Additionally: an extra salad was brought out and dropped in place of a salad that had actually been ordered, while the ordered salad was taken away; at each course, several plates were placed in front of the wrong person; and I'm pretty sure that the wine drinkers were all enjoying each other's selections (my family wouldn't really notice).

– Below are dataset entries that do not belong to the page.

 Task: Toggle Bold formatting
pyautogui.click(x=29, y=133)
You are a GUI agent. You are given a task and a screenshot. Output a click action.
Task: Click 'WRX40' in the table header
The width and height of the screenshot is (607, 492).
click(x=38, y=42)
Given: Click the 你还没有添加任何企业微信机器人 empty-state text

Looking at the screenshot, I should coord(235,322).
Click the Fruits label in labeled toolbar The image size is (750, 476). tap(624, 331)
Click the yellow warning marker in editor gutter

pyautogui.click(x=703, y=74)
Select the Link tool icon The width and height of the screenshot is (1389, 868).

Then there was the food. My starter was seared foie gras with anise-marinated nectarines and cinnamon-raisin french toast. Those poor nectarines. They had been sitting in an anise concoction for so long that they tasted more like my grandma's nasty old licorice candies than anything that had ever once resembled a fruit. They could not possibly have been tasted by a chef, because nobody in their right mind would willingly try to convince a paying customer that those things were edible. And that poor french toast. I'm not quite sure how it was prepared, but "soak in oil for 10 minutes" was clearly a part of the recipe. There's less grease in my car. And the poor -- you know what, I don't even want to talk about the foie. It seemed like a nice-enough piece, but it wasn't "seared", it was "well done". I wanted to cry.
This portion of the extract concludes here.